SUPPLIED MATERIAL:
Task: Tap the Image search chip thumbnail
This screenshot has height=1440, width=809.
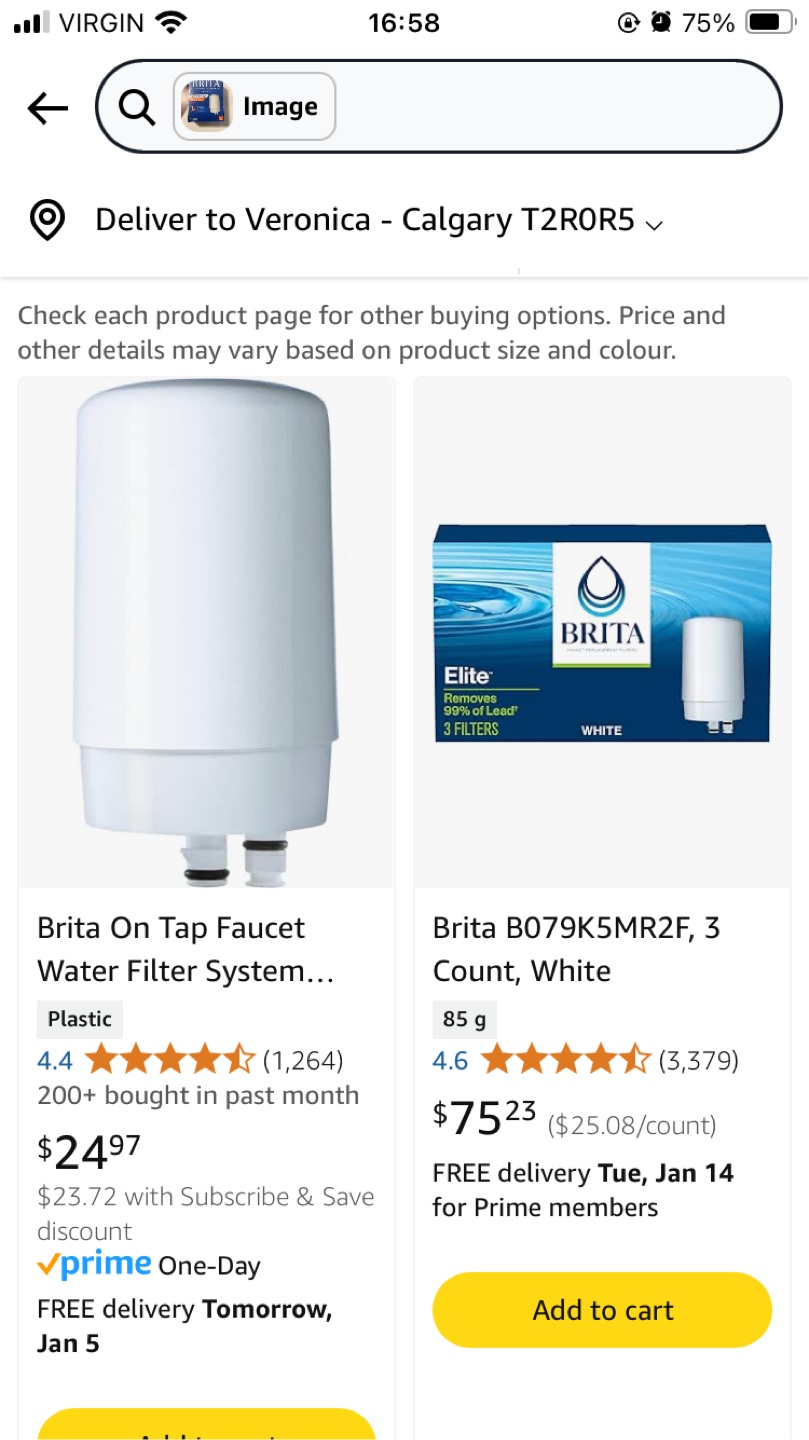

--

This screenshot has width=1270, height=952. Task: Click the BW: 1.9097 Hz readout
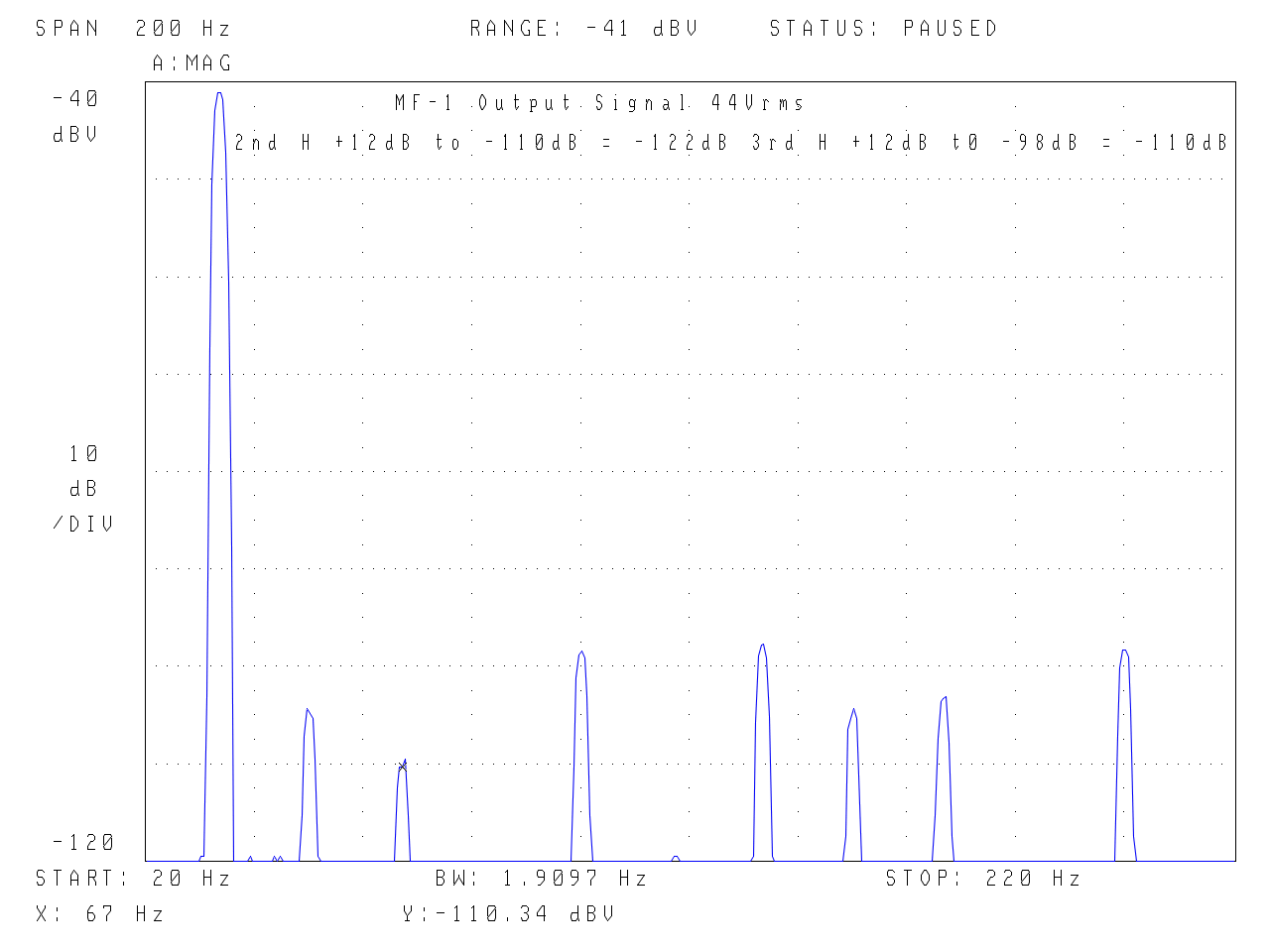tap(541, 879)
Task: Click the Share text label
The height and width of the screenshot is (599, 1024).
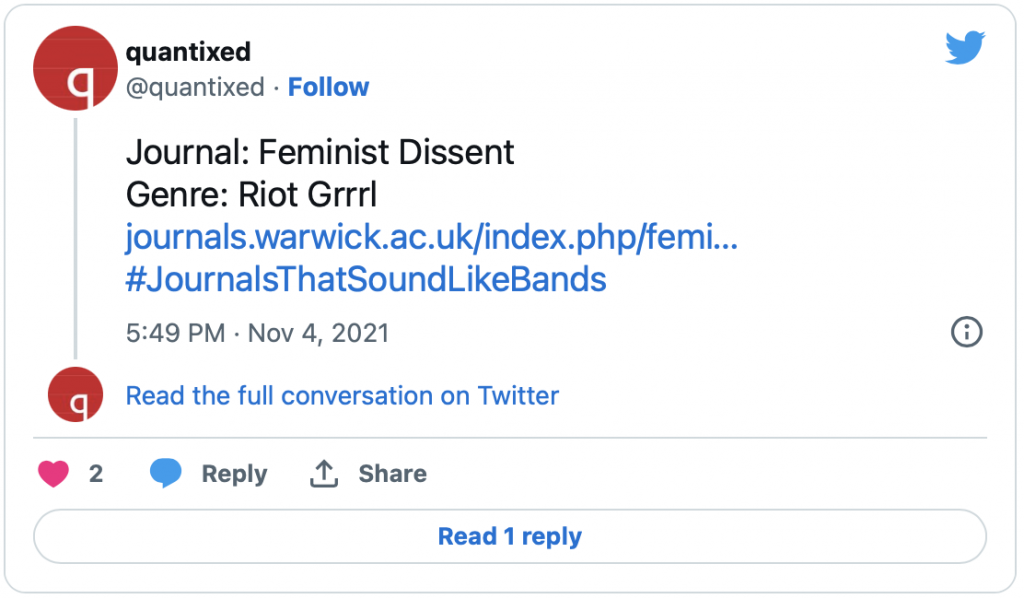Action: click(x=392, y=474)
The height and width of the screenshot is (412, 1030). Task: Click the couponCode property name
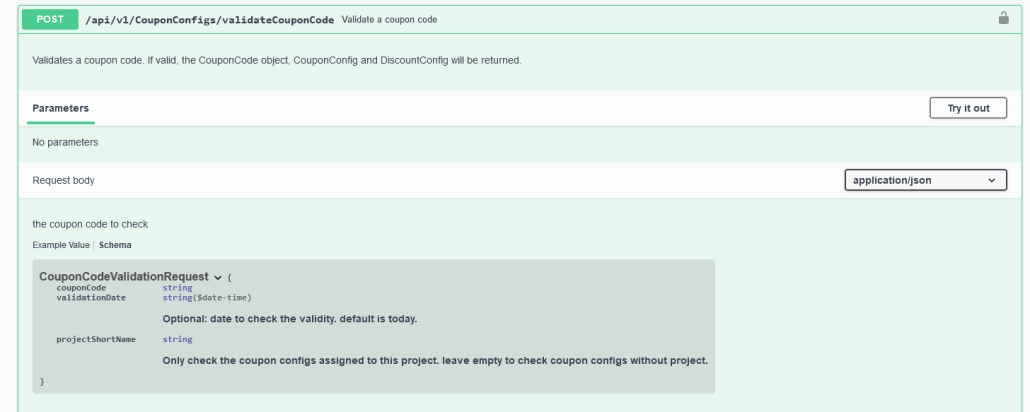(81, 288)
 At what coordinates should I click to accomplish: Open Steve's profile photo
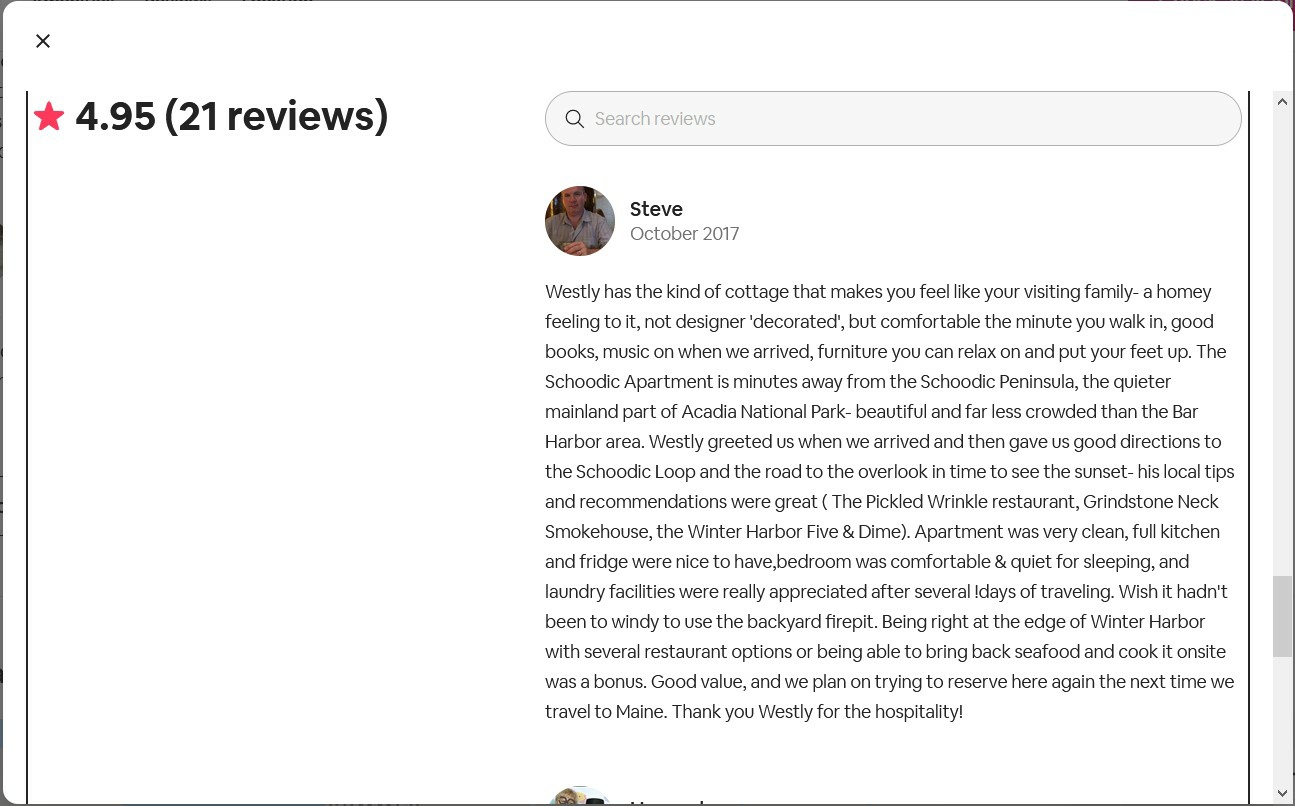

...

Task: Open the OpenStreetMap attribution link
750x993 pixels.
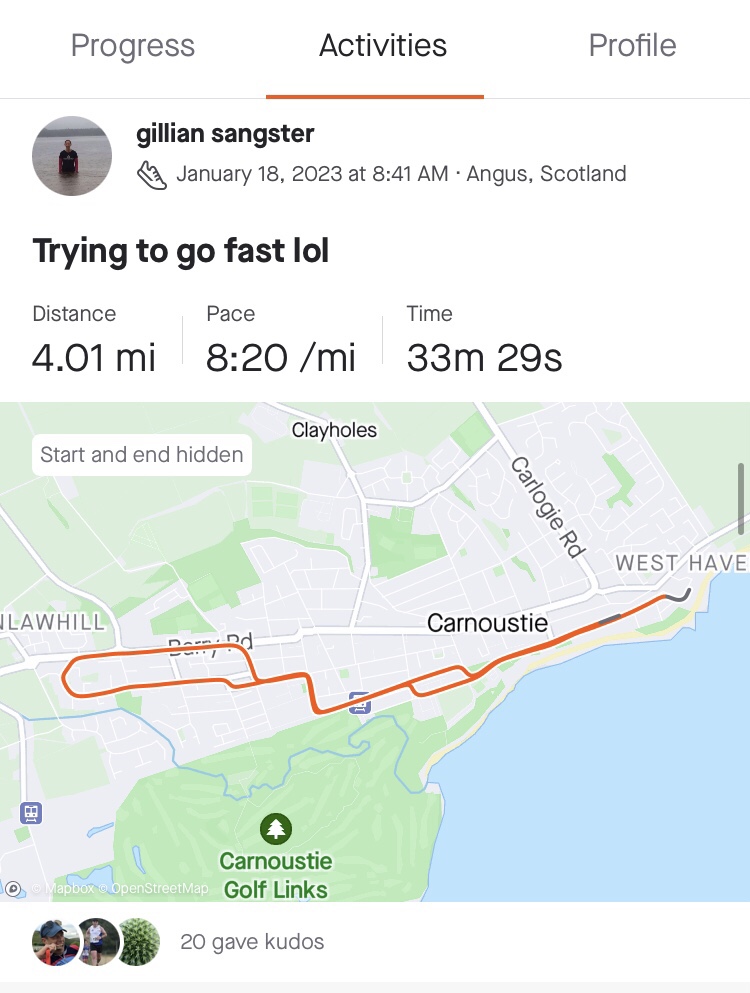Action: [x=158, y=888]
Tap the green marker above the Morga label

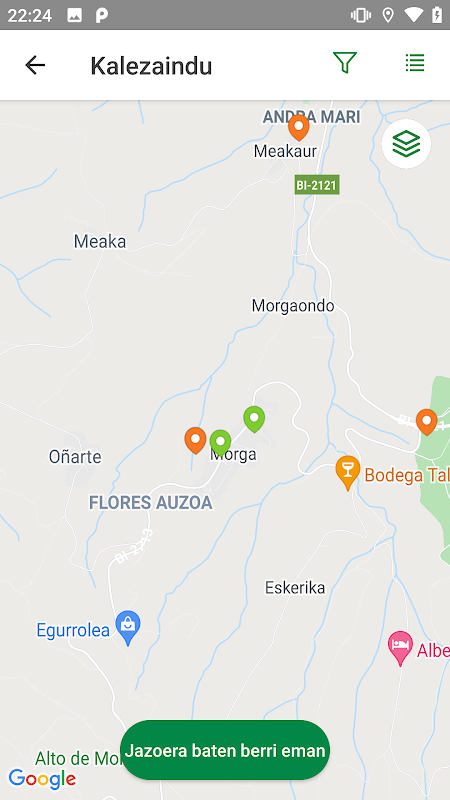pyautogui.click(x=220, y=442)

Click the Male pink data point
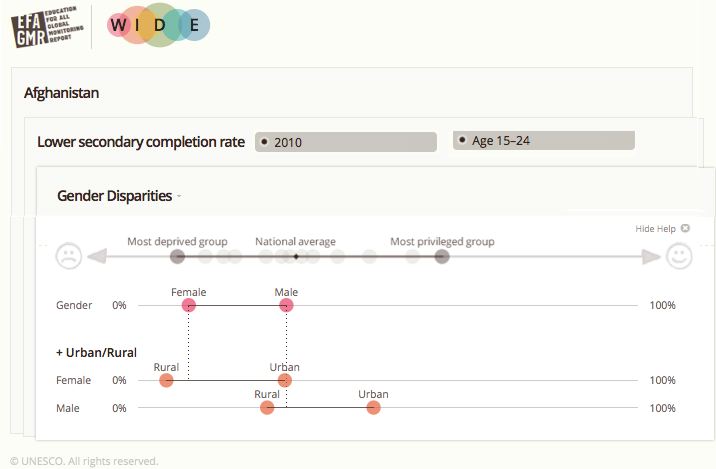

TASK DIRECTIONS: Only the lines above from the one with "Task: Tap the Image search chip thumbnail" through the one with "This screenshot has height=1440, width=809." should be duplicated, character for character.

EXERCISE OUTPUT:
Task: Tap the Image search chip thumbnail
This screenshot has height=1440, width=809.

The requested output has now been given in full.